Tokyo: As the first cases of swine flu were confirmed in Japan’s capital Tokyo, officials on Thursday broadened their anti-epidemic measures and online prices soared for the antiviral drug Tamiflu, which is normally available only via prescription.
New cases also were reported in China and Australia.
Two Japanese high school girls, who recently visited New York for a Model United Nations Conference, became Tokyo’s first confirmed cases.
Both are believed to have caught the flu while out of the country.
“This influenza is becoming widespread within the country, so we’re shifting away from measures to stop it at the border and focusing on domestic countermeasures,” said Health and Welfare minister Yoichi Masuzoe.

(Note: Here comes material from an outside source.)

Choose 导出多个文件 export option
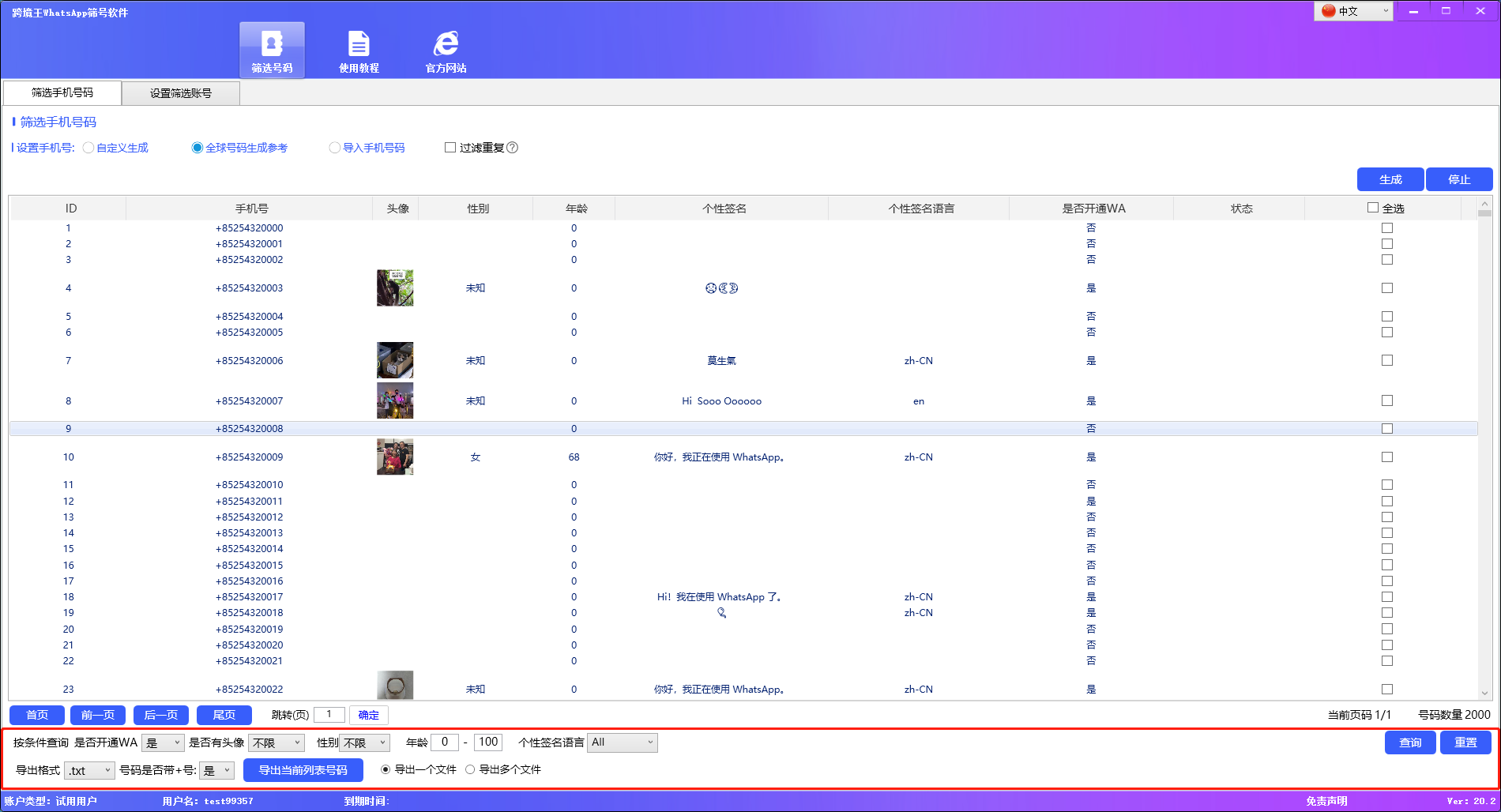Screen dimensions: 1501x812 (470, 769)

He urged citizens to remain calm, and said the government’s focus was on seeking a balance between protecting their health and not generating an overreaction.
The two cases in Tokyo brought Japan’s total confirmed cases to 267 as of Thursday morning, according to the Health Ministry.

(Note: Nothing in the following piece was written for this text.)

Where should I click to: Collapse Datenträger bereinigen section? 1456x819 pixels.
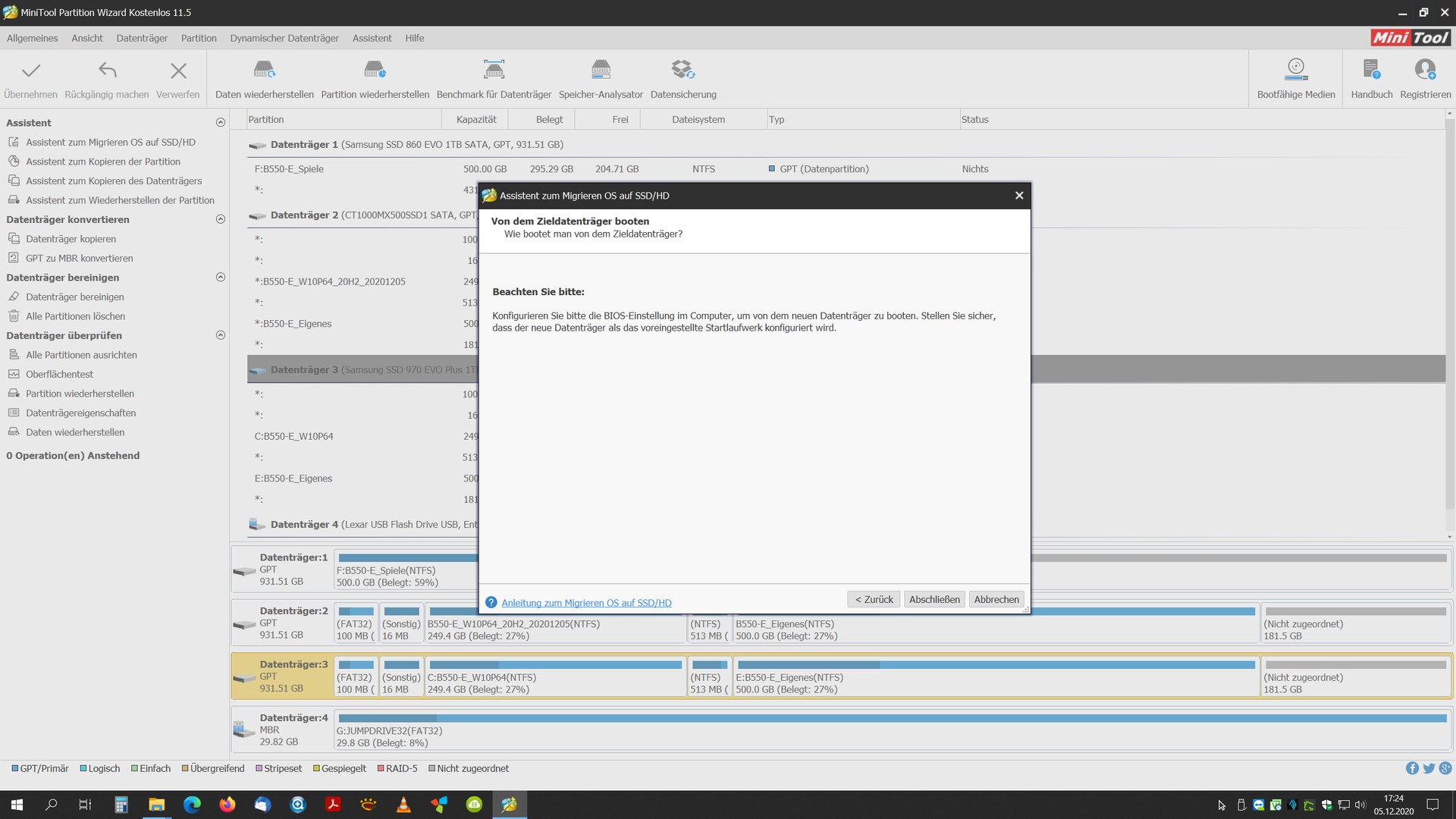(x=221, y=278)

Prices soared for Tamiflu online, with drug vendors charging from 7,000 yen to 12,000 yen ($74 to $128) for a box of 10 pills. The pills are normally available with a prescription for about 3,000 yen for 10 pills.
Purchasing the pills for private use is legal in Japan, though selling the pills without approval is prohibited.

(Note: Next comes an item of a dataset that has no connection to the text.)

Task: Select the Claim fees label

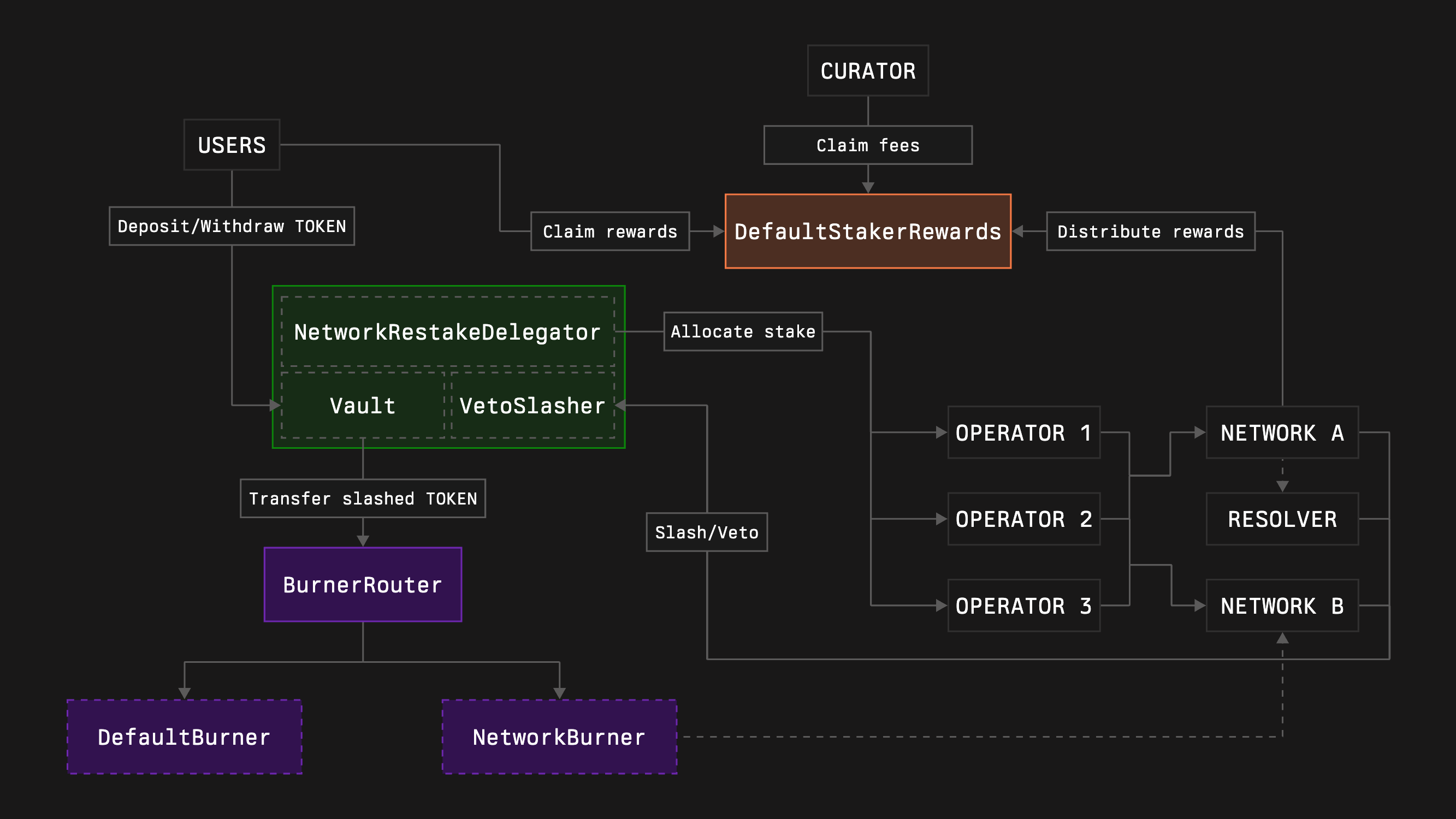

Most infections in the country so far have occurred in the western city of Kobe and nearby Osaka, which is Japan’s second-biggest urban area after Tokyo. The majority have been teenagers, and none are seriously ill.
Officials have closed more than 4,000 schools, from kindergartens to universities, in those regions and set up “fever stations” outside hospitals to examine patients who believe they may have contracted the new flu strain.
Local governments across the country have set up designated telephone hot lines to answer questions and give health advice about the virus. Warnings are also being broadcast in train stations and other public areas advising residents to seek help if they are suffering from fever or other symptoms.
The flu strain also continued to spread elsewhere in Asia.
A 21-year-old Canadian has tested positive for swine flu in Beijing, becoming mainland China’s fifth case of the virus, the Health Ministry reported.
The man was in stable condition at Beijing’s main infectious disease hospital, the ministry said late on Wednesday. Those who had close contact with him were under medical observation, but none had shown flu symptoms.
The man arrived in Beijing on the afternoon of 16 May aboard an Air Canada flight from Toronto and began running a fever the next day, the ministry said. On Tuesday, he checked into a hospital and the next day was transferred to the infectious disease hospital, where he was found to have swine flu.
In Australia, health authorities confirmed five new cases over the past two days, bringing the country’s total to six, including two schoolboys whose classes were quarantined as a precaution.
Australian Health minister Nicola Roxon said she expected more cases to emerge.
The World Health Organization says 41 countries have reported more than 10,000 cases, mostly in the US and Mexico. The organization says 80 deaths have been reported.